Accra factored an average of $154 million a year from USAID into government budgets, of which nearly half went into “critical areas” of its health system, President John Dramani Mahama revealed at London’s Chatham House think tank. He tapped a government health fund to release $300 million but pointed out that other nations have been left reeling.

That glimpse into policymaking in an increasingly turbulent world highlights the challenges faced by smaller nations and so-called middle powers in an era of dwindling multilateralism.
Washington’s transactional approach to foreign policy is probably clearest in its global health policies, where the Trump administration’s America First Global Health Strategy asks countries to share health data about their citizens as a condition of receiving funding. Some African nations — including Ghana, Zambia, and Zimbabwe — have rejected the agreements. But US Secretary of State Marco Rubio, addressing a Senate committee this week, said 32 countries had signed the health compacts, including a number of African nations.
Rubio said the strategy was an improvement on traditional donor-NGO relationships that created dependency and weakened local capacity. But critics warn the impact of US development cuts is already playing out through the Ebola outbreak in DR Congo, where the US was reportedly the largest donor, financing around 70% of humanitarian work. Nicholas Kristof of The New York Times recounted how health experts told him the sudden withdrawal of aid workers removed early warning systems that meant the Bundibugyo strain of Ebola, for which there is no vaccine yet, may have circulated, undetected, for weeks.

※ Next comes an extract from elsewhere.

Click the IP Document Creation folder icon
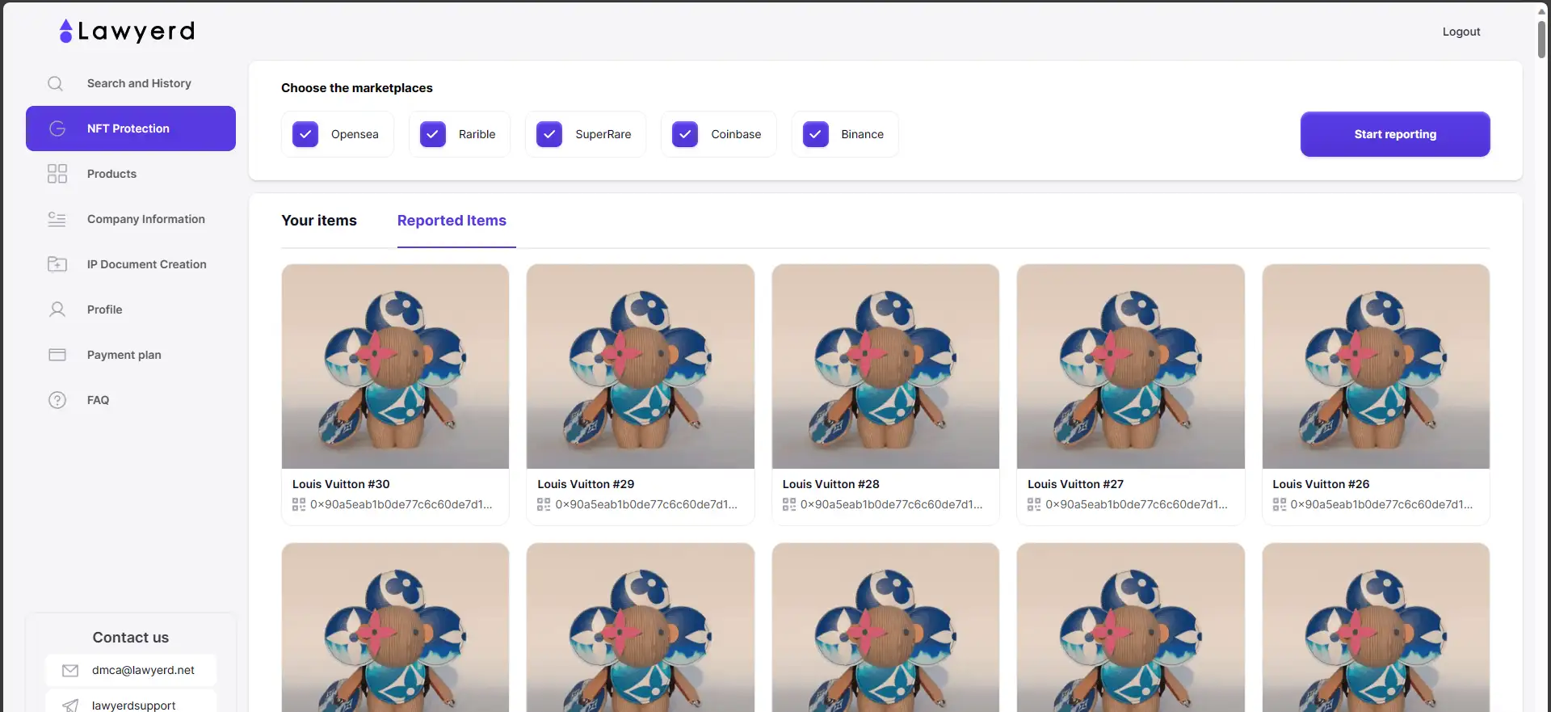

At a time of shrinking aid budgets across Western countries and the shift to increased defense spending, it’s clear that African countries need to adapt to a new world. Mahama stressed the need for African governments to cut waste and improve governance as a buttress against increasingly frequent international shocks because a return to the old system of global support is very unlikely. His message was simple: “We must take our destinies into our own hands.”
Notable
- Beyond health, research found that in Africa’s most unstable nations, there was a significant uptick in violence in the months following the shuttering of the aid agency.